** TASK DIRECTIONS **
Your answer should be one number: how many lines below hold the word "computer".

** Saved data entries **
--------------------------------

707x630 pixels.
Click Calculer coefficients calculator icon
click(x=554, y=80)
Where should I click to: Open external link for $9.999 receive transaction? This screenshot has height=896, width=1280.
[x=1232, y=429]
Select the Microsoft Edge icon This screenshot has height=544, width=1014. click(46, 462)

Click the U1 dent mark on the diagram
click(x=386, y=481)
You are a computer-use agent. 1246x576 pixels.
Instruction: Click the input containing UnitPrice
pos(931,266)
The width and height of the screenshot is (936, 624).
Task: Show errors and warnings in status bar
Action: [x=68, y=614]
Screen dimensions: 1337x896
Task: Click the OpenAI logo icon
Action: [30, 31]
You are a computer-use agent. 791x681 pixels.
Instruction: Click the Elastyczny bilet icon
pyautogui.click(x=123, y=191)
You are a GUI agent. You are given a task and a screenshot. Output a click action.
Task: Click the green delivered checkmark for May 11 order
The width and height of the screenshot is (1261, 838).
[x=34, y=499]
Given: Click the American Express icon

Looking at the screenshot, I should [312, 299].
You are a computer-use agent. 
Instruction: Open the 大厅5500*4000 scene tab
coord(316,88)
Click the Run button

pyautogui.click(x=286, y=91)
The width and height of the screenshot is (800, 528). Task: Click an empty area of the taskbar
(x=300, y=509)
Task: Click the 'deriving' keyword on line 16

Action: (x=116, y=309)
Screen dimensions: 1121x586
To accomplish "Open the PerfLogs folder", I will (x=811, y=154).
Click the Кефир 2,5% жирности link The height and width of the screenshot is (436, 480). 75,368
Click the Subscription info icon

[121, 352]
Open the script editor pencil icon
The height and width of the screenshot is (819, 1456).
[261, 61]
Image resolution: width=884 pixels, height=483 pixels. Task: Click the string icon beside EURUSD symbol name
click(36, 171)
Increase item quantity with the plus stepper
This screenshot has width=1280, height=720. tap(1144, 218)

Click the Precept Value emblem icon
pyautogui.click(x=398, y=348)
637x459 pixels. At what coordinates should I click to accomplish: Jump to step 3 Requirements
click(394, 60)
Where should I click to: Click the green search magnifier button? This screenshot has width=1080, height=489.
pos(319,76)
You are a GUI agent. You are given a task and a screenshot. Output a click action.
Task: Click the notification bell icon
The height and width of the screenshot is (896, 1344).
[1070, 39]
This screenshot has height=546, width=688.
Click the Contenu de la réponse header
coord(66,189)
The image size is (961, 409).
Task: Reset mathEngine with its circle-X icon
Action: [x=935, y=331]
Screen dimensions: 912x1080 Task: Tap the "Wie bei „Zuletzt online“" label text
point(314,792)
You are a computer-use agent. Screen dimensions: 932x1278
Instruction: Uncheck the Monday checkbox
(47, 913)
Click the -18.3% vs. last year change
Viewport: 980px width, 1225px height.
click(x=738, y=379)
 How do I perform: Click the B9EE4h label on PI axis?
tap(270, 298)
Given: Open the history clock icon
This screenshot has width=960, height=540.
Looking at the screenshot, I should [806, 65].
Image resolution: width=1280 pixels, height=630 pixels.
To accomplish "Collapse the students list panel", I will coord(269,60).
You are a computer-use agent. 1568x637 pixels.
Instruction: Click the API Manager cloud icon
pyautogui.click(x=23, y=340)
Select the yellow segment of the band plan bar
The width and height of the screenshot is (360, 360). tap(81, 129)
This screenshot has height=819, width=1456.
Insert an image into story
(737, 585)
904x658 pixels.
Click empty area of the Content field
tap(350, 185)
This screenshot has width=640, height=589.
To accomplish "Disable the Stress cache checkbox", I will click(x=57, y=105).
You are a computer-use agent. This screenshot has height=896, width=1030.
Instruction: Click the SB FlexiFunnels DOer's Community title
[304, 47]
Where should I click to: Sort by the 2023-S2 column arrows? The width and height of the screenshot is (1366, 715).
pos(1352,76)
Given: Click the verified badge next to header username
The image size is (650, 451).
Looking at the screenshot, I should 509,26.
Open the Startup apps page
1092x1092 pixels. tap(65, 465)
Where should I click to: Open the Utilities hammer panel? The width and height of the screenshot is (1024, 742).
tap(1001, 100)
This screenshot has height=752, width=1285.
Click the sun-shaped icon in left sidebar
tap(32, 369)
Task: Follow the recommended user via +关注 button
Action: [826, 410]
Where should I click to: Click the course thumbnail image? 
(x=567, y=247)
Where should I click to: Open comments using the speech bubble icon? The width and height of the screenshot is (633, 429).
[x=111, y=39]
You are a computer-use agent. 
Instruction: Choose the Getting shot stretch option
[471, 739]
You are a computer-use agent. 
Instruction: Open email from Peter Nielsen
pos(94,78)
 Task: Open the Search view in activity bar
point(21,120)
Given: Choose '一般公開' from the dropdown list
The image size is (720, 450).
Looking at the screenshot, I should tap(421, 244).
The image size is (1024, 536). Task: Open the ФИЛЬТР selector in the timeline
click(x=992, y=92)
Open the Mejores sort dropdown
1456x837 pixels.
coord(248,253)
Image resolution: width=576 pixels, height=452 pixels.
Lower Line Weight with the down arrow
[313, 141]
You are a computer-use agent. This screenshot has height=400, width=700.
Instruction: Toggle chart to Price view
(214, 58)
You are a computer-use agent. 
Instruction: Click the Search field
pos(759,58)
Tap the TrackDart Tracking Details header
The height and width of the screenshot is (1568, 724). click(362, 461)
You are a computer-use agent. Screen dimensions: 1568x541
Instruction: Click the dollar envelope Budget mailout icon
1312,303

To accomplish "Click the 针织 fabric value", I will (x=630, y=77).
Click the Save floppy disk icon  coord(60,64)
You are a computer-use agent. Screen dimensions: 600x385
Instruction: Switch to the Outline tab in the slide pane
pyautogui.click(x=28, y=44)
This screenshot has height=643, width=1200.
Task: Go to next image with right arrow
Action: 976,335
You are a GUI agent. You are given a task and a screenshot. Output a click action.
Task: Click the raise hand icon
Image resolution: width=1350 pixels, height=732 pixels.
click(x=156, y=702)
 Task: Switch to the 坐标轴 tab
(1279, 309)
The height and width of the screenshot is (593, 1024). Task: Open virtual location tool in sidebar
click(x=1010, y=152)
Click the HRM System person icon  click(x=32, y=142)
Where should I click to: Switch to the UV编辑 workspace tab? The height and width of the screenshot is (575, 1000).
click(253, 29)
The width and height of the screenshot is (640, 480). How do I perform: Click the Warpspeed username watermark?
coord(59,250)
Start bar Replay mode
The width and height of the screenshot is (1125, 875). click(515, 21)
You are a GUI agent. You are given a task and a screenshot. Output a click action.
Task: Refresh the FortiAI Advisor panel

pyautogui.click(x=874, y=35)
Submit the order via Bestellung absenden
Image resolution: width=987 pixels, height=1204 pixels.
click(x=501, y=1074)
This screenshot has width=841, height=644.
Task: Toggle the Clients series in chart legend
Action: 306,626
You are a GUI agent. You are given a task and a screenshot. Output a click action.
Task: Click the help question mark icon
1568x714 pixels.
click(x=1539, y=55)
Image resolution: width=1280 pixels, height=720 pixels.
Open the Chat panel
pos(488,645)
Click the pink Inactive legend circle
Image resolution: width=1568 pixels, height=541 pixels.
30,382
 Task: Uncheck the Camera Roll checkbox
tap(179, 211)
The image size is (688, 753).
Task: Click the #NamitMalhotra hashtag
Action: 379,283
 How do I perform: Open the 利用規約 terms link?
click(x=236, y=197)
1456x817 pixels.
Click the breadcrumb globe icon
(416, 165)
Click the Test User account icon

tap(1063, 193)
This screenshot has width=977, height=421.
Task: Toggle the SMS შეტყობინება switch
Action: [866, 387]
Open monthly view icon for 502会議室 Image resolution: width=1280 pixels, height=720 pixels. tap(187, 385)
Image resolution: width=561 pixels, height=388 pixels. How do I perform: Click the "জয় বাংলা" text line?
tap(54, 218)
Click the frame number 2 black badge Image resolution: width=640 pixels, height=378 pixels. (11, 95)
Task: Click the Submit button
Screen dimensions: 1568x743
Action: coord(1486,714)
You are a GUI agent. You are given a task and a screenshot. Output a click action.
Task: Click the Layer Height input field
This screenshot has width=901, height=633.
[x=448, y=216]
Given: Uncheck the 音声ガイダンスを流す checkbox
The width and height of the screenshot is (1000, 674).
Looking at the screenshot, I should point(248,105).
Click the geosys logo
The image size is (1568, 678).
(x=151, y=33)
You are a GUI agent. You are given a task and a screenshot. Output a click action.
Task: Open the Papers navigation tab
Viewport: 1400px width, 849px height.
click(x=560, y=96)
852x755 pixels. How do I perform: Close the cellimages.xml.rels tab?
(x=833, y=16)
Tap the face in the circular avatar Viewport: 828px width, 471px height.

--------------------------------

** REPLY **
12